After the horrors I endured during active duty , my brain pan sprung a leak.

I'm not bitching and moaning about it. I volunteered. I get that.

The service had its fine moments. Learning to kill. Fucking bitches. Forming brotherly bonds with like minded individuals.

I wish I stayed in contact with them all. Now their faces and voices seem farther away in my recollection. I go months without thinking about them at all. The ones who endured my own hell with me.

Probably because it's easier that way. To forget.

Been diagnosed by the VA for PTSD for 7 years now.

With medication and therapy I have been brought back from the brink to a functioning if not numb adult.

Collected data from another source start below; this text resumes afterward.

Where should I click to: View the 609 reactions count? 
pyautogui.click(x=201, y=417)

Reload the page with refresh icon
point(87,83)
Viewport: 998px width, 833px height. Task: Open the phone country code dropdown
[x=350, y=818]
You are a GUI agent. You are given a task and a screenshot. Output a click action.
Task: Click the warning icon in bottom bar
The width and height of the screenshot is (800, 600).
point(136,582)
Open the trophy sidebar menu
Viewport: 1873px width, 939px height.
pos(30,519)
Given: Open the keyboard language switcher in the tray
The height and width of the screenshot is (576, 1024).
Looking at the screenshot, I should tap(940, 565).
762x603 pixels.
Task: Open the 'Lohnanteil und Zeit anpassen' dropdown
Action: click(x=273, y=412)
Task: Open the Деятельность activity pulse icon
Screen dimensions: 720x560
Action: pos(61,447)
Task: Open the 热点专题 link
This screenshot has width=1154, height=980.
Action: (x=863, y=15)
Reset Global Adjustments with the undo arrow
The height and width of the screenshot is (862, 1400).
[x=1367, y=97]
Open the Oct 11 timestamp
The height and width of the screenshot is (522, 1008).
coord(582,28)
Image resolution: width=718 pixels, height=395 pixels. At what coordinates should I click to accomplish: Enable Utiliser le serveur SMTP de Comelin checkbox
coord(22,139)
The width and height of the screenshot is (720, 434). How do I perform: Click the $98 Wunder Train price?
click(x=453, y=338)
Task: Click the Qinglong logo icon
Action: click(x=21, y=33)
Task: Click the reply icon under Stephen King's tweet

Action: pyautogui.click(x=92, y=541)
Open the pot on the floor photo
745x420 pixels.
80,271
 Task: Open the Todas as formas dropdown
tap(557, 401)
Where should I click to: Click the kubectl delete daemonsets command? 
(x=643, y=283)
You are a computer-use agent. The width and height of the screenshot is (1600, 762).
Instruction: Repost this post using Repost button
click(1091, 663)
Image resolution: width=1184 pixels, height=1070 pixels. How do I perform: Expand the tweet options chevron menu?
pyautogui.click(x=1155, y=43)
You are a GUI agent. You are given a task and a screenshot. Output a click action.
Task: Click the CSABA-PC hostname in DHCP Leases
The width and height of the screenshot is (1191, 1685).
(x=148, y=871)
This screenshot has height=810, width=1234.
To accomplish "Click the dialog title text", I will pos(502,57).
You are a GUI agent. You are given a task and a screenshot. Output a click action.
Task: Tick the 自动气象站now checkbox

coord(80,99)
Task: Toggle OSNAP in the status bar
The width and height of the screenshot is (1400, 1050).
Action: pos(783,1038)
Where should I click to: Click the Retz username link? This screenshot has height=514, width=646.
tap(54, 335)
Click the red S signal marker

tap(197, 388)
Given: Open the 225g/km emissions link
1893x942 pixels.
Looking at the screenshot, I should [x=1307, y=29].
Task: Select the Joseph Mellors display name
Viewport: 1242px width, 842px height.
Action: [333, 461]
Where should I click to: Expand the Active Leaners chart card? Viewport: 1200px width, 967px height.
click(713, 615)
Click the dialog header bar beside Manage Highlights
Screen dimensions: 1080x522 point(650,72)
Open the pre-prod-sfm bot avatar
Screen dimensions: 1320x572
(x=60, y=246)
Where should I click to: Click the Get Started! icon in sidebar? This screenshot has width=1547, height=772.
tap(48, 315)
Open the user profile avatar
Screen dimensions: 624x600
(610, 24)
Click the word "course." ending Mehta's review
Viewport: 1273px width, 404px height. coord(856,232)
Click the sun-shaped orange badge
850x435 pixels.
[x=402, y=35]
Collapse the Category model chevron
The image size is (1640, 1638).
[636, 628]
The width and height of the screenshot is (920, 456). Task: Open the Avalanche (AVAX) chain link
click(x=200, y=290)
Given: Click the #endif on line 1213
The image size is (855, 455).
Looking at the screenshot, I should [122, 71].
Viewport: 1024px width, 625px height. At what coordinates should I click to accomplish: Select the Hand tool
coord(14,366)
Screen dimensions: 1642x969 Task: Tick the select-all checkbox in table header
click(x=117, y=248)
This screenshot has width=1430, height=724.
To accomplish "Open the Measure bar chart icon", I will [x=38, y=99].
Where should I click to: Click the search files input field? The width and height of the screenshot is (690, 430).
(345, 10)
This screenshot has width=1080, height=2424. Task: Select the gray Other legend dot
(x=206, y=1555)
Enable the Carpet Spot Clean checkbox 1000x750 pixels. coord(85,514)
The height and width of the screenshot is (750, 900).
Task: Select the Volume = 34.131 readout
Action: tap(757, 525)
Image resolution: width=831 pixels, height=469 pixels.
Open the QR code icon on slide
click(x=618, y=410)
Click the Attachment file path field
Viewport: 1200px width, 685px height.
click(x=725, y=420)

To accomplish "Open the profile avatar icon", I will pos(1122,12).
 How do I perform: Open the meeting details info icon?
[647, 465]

But it's not all bad. It gets better.

Things turned around for me when I met my wife. Almost married three years now.
She was everything I ever wanted. A mesomorphic tom boy who is drop dead beautiful. She has the biggest..most roundest behind I ever seen on a white girl.
Her abyssal dark eyes hints at her Cherokee heritage, her brawn and nose borrowed from her Swedish bloodline. She has a dominate alpha female mentality. If you are weak, you will end up as her bitch.

I love power. Both physical and mental.

If I were a beast, I would not be attempting to mate with weak females. I want the strongest bitch out of the herd to share my genetics with. And that's precisely what I did.

Our son is handsome, bright, and he possesses a magnetic charm that attracts others to him. He is a joy and gives my existence real meaning.

A turning point in my life was a vision quest in the Mojave Desert. I partook in mind altering substances of the shamanic nature and felt my consciousness expand to levels that I could not fathom previously. I began to understand how the transfer of energy and intent worked. How thoughts can affect your whole being. That we truly are temples to be worshipped made in the image of whatever God you believe or don't believe in. They say we can see our future in the flames. I saw the inevitable if I did not change course in life.

Everything made sense. The details of that experience perhaps I will share in another time.

I have a wonderful job managing a sanctuary of 75 llamas. I run the whole show. Think of me as a vet tech and zoo keeper rolled into one.

The pay is fantastic. The hours allow me the free time I need to deal with life on my own terms. My boss treats me like family.

In my quest to understand myself , my anxiety and depression I have grown in such a way to be able to deal with myself.

Medical Marijuana is a wonderful thing.

Although I am still a bit of a hermit. I feel comfortable around others now. Sometimes..I'm even the life of the party.
 
All we can do is try to be happy everyday.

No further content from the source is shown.